Copy out the material word for word, from its first line up to and including the line with "should pyautogui.click(x=14, y=193).".
····················
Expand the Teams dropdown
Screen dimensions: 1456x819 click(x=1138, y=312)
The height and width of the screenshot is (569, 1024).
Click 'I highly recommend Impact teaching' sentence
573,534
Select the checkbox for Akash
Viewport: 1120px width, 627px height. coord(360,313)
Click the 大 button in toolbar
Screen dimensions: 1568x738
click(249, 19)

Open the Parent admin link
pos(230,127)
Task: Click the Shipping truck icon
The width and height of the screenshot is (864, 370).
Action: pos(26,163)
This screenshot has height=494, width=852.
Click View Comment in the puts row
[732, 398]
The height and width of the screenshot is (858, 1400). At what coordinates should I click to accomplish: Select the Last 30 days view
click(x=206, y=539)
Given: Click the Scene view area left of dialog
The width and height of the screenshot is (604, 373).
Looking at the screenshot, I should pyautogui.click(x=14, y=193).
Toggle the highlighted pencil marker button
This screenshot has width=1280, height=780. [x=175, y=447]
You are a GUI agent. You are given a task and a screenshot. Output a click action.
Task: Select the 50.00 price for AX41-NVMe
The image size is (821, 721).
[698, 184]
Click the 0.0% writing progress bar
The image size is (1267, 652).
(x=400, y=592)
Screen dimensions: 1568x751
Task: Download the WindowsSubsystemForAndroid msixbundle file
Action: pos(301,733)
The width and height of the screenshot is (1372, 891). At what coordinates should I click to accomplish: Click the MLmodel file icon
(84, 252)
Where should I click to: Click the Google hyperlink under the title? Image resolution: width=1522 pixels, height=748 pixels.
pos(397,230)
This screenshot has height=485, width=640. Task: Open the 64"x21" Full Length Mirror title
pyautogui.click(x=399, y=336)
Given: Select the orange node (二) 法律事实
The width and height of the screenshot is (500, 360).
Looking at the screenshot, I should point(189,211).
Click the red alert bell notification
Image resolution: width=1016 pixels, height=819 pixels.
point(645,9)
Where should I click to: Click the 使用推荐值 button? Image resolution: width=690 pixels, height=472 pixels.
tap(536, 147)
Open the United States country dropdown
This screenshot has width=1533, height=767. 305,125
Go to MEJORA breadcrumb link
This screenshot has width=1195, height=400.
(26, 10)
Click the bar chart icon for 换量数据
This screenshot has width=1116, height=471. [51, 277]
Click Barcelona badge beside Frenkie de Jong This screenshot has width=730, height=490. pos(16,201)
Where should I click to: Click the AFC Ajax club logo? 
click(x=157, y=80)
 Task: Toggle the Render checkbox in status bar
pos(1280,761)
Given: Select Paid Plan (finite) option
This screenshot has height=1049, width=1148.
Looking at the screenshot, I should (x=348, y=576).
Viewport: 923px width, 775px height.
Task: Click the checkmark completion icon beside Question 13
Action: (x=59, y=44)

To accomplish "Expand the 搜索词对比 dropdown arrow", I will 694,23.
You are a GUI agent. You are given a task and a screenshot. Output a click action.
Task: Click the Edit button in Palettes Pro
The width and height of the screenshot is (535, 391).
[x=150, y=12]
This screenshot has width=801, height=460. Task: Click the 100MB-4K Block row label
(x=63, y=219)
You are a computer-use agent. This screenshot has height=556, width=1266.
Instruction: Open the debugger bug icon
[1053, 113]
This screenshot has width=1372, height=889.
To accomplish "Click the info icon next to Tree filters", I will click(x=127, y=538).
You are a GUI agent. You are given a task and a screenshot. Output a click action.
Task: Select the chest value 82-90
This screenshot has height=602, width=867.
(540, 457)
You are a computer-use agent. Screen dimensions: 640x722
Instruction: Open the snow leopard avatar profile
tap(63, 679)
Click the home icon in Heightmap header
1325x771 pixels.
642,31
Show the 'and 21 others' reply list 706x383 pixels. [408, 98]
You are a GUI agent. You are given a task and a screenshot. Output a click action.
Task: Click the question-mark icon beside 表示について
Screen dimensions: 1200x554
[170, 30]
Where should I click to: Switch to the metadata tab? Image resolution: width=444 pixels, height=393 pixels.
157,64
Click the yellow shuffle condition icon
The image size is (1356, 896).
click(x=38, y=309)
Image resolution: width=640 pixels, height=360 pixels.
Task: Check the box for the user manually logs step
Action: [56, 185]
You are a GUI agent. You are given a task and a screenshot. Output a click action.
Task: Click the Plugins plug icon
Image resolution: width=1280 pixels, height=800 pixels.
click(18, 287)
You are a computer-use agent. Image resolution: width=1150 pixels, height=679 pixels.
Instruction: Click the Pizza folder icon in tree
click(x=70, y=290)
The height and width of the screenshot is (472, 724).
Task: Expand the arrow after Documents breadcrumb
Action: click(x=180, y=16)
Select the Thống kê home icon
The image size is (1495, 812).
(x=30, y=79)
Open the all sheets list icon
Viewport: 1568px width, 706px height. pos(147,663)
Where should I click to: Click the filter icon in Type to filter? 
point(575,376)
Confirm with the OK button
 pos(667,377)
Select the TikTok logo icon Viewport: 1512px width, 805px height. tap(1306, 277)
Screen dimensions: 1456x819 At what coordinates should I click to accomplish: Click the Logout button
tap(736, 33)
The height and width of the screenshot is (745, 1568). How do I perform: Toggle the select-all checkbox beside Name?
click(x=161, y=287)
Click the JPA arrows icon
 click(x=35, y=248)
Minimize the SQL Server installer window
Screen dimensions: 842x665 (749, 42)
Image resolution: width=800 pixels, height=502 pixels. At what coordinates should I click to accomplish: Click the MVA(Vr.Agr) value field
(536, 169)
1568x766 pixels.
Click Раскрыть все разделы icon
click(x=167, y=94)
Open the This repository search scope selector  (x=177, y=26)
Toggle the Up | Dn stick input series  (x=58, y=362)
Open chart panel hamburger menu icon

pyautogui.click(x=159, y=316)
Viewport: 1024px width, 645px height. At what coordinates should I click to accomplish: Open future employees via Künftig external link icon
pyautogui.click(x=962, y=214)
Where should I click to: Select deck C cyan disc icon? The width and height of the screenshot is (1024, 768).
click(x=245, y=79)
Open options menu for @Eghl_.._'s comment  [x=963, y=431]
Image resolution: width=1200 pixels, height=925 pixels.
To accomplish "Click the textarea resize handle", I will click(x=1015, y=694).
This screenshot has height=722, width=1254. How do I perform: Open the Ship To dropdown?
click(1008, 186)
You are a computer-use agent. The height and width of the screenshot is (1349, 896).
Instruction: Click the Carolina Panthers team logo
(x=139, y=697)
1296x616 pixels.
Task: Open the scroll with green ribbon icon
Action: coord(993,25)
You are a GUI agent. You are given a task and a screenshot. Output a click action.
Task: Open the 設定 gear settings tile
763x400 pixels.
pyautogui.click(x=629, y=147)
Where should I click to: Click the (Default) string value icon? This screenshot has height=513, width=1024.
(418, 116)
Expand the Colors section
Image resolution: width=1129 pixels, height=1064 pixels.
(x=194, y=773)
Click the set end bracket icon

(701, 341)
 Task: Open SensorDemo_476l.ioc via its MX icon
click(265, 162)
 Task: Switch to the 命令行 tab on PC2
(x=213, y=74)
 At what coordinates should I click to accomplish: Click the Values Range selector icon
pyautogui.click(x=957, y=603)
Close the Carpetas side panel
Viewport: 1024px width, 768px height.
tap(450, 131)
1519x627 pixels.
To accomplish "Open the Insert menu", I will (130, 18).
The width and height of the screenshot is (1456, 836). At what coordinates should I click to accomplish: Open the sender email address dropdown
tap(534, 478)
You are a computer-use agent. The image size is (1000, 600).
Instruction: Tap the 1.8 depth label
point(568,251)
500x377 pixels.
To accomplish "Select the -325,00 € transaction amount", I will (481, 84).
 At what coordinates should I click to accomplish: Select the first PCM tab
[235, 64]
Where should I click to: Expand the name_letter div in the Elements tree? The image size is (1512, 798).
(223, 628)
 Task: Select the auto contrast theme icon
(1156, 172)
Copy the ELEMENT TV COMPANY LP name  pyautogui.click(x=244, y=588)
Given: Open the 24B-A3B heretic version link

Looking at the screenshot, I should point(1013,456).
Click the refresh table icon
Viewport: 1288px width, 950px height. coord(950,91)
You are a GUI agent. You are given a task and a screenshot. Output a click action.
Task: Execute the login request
····················
* [SOLUTION TO THIS PROBLEM]
Expand the Teams dropdown
Screen dimensions: 1456x819 click(x=1138, y=312)
The height and width of the screenshot is (569, 1024).
Click 'I highly recommend Impact teaching' sentence
573,534
Select the checkbox for Akash
Viewport: 1120px width, 627px height. coord(360,313)
Click the 大 button in toolbar
Screen dimensions: 1568x738
click(249, 19)

Open the Parent admin link
pos(230,127)
Task: Click the Shipping truck icon
The width and height of the screenshot is (864, 370).
Action: pos(26,163)
This screenshot has height=494, width=852.
Click View Comment in the puts row
[732, 398]
The height and width of the screenshot is (858, 1400). At what coordinates should I click to accomplish: Select the Last 30 days view
click(x=206, y=539)
Given: Click the Scene view area left of dialog
The width and height of the screenshot is (604, 373).
Looking at the screenshot, I should pyautogui.click(x=14, y=193).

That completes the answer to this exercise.